Emunah From a Time Gone By

The author’s Opa.

“If you could choose any three people to have dinner with, who would you choose?” In considering this common question often asked of interviewees, my mind travels back to an unforgettable Sukkot dinner in 1992, my late Opa’s 92nd birthday.

Opa was my hero, a pillar amongst a glorious generation of a time gone by. Opa lived in Kosice where he was married with four daughters, was part of a prominent family and had a successful lumber business. Like many of his generation the Shoah brought crushing tragedy as he lost his wife, three of his daughters, much of his extended family, his business and his hopes and dreams.

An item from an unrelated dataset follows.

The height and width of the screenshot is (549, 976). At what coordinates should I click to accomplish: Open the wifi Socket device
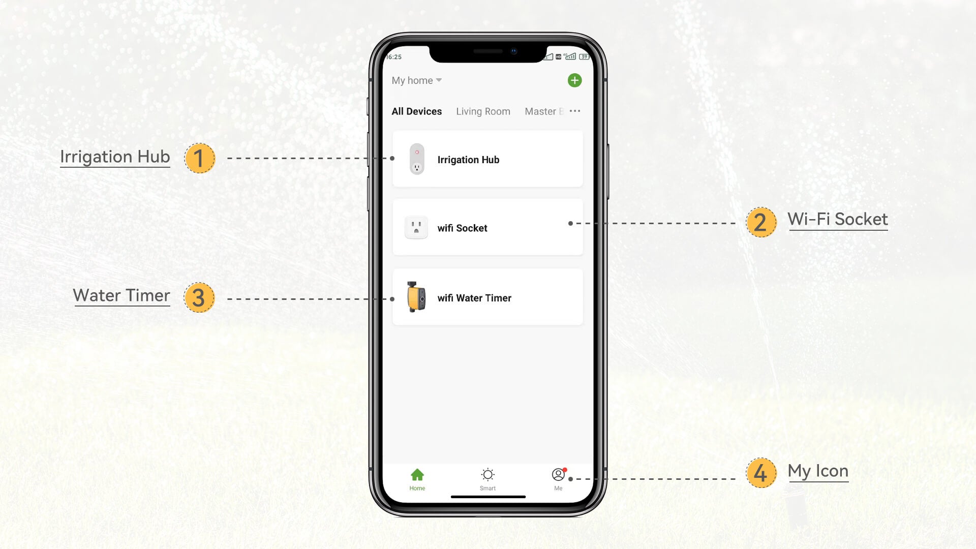[x=487, y=228]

After the war, Opa eventually found his one surviving young daughter and joined a few of his surviving siblings in America to pick up the shattered pieces and rebuild again. Realizing that the southern states he visited (hoping to start a lumber business) did not have a minyan or much Jewish infrastructure, he decided to settle in New York where he had the best chance to raise a frum family. Opa eventually remarried, my mother was born and eventually lost my grandmother (who I never had the opportunity to meet) to illness before remarrying again.

While Opa endured immense tragedies and hardships that would break most others, he relied on his ever-increasing and unbreakable emunah in Hashem to endure and keep growing. The more trials and tribulations that came Opa’s way, the more he turned to Hashem. Until his final week at age 101 (in 2001), Opa woke up at 4:00 a.m. every morning to spend a few hours toiling over his Gemara (Talmud) before going to minyan and heading off to work.

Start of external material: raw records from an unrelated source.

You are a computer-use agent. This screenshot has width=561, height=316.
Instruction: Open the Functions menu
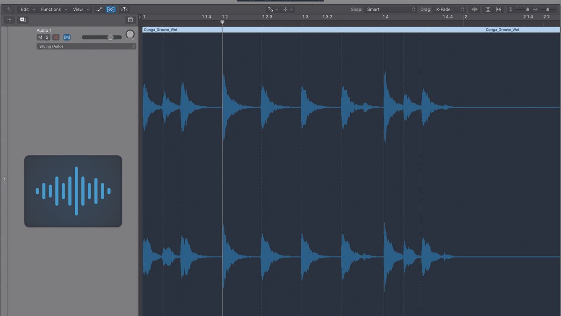tap(51, 9)
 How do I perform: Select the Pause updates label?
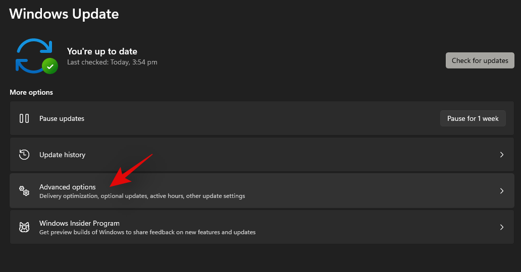tap(62, 118)
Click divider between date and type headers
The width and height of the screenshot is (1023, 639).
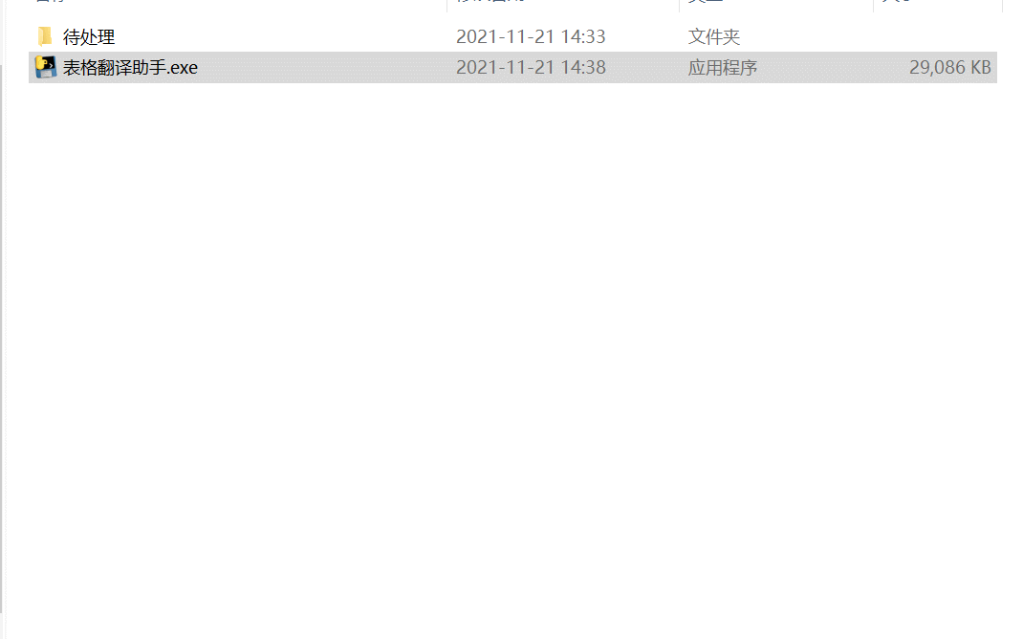click(x=679, y=3)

Opa modeled his day with equal parts learning, working in real estate, and time with his family. An immensely disciplined and well-rounded person, Opa practically knew all of Shas by heart and could equally conduct a high level conversation with the greatest rabbis, business people and worldly people regarding matters of his day.

It was late in the Sukkot evening meal during Opa’s 92nd birthday that he uncharacteristically called his children and grandchildren back to the table to share the indelible words that continue to frame my outlook till this day.

Opa explained that every Jew has an obligation to possess both yiras Hashem (fear of God), as well as ahavas Hashem (love of God). Opa believed that he fulfilled the obligation to fear Hashem from a very early age, however he was bothered that he never understood how a person can possibly love a God that he can’t experience with his five senses. While sitting with his family upon his 92nd birthday, he realized that his life paralleled the story of Iyov. Iyov had riches, family and all anyone could want in life, before Hashem gave him the ultimate test and took it all away. Upon continuing to demonstrate unwavering faith in Hashem, he was ultimately rewarded.

Opa realized that he endured so much hardship and lost so much in life, yet he felt that Hashem was testing him. Upon seeing his unwavering emunah and increasing dedication to Hashem, he realized that Hashem ultimately rewarded him and gave everything back. It was for this reason that for the first time Opa finally felt a true love for Hashem.

I recently had the zechus to return to the Upper West Side shtiebel that he helped found nearly 75 years ago to share some inspirational words about Opa on the occasion of his 22nd yahrtzeit (anniversary of his passing), appropriately amidst the parshiyos describing the heroics of Avraham and the many tests he successfully endured. As I do annually, I shared stories about his life and thanked my parents for prioritizing our time with Opa during my childhood, ensuring that I would have memories and lessons from my hero to transmit to future generations.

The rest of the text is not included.